The first criminal trial born of bankrupt Enron Corporation's collapse started yesterday as jury selection began in tattered accounting firm Andersen's federal obstruction of justice trial.
United States attorneys began selecting the panel, which will decide whether Andersen, based in Chicago, committed a crime when its employees destroyed Enron audit records that were sought by federal securities regulators.
The stakes could not be higher for Andersen, whose future hangs on the verdict, nor for the US Justice Department, which is banking on an easy first conviction to propel forward its sprawling investigation of Enron's disastrous fall.
US District Judge Melinda Harmon is overseeing the four-week trial, and is expected to keep it on a tight schedule.
The process of selecting the jury from a pool of about 120 potential jurors was expected to finish yesterday, with opening arguments set for today.
The trip to trial has been blindingly fast, given that the indictment was unsealed on March 14th.
Most complex white-collar crime cases take far longer to get to - and through - trial, but Andersen successfully pushed for an accelerated schedule it said was needed to clear its name before it crumbled to ruin.
A guilty verdict is seen as fatal, since Andersen would be barred from auditing public companies without a waiver from the US Securities and Exchange Commission.
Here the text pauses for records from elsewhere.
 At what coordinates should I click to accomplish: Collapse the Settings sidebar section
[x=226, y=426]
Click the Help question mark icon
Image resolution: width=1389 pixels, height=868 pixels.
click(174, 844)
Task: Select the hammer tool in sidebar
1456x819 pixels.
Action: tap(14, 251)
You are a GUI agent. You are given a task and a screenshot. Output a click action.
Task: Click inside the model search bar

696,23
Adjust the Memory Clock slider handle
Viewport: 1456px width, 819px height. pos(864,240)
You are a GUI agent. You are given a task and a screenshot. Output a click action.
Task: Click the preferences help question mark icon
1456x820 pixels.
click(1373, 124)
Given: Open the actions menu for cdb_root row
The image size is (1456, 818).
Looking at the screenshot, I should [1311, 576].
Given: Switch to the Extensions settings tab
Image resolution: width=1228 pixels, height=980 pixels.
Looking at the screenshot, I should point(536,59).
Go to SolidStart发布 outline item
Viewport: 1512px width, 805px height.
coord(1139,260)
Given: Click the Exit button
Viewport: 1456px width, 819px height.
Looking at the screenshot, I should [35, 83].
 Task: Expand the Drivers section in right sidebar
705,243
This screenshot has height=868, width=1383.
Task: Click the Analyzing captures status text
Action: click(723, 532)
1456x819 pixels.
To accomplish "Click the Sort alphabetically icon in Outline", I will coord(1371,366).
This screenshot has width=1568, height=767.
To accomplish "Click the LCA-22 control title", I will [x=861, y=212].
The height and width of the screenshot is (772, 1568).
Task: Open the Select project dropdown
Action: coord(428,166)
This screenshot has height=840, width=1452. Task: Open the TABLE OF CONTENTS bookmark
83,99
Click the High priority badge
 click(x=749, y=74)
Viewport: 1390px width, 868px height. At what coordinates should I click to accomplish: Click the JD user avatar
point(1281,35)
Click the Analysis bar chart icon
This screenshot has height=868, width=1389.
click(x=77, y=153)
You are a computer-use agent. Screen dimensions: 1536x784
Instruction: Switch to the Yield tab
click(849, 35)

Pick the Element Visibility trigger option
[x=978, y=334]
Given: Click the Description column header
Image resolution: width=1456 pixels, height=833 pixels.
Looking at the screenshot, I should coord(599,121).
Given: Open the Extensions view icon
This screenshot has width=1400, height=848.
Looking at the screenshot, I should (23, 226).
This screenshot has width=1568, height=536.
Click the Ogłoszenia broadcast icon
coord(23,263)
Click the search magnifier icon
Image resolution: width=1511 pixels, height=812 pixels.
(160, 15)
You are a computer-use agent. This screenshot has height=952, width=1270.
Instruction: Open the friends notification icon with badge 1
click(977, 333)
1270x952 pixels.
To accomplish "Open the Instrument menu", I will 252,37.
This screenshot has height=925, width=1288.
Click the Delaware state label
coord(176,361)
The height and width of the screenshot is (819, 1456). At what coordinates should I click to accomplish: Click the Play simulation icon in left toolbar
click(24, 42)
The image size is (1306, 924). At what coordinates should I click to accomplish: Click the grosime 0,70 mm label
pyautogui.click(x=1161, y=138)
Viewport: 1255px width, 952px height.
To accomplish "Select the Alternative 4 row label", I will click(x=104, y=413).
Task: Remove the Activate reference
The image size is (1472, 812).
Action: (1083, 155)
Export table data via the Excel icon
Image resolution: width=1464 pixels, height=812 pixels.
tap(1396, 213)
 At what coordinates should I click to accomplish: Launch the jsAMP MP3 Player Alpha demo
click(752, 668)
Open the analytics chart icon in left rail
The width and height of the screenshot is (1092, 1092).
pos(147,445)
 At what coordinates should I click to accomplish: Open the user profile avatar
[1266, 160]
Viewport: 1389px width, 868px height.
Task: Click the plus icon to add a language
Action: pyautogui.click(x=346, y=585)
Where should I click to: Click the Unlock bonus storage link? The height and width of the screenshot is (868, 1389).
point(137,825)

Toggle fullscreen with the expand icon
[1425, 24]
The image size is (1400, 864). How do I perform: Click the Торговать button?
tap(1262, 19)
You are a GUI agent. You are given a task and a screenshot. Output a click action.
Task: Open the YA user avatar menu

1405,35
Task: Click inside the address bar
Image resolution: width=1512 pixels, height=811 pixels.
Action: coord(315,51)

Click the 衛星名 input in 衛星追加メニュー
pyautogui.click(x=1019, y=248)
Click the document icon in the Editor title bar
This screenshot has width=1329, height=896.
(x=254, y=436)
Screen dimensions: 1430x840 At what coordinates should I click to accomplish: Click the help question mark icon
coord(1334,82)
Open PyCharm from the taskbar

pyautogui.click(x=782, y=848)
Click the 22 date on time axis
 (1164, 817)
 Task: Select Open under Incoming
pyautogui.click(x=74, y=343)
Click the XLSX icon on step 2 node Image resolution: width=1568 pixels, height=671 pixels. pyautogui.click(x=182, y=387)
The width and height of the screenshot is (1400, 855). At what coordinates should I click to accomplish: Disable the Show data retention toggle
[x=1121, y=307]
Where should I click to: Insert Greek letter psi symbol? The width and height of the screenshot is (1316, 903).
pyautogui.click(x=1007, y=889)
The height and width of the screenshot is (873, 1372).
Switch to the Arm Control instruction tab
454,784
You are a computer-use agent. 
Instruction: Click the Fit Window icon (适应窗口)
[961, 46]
An acquittal, however, could be the miracle Andersen needs to reverse its downward spiral - and would damage the Justice Department's credibility as it makes progress through its Enron investigations.
Legal sources said those risks to both sides meant a settlement was still not out of the question.
The parties worked to cut a deal before the indictment, and again talked intensively in April, but to no avail. Andersen is considered an underdog going in, given that its dismissed top Enron audit partner, Mr David Duncan, is the government's star witness.
In January, Andersen admitted that employees destroyed thousands of Enron records and fired Mr Duncan.
This decision came back to haunt the firm on April 9th when he pleaded guilty to obstruction of justice and agreed to co-operate in exchange for a lighter sentence.
As a legal technicality, Mr Duncan's plea is enough to ensure Andersen's guilt, legal experts said.
But persuading a jury of that is another matter entirely.
Prosecutors Andrew Weissmann and Sam Buell, who both made their names taking on mobsters, are expected to lay out in great detail Andersen's extensive document destruction and the months of discussion among top partners that preceded it.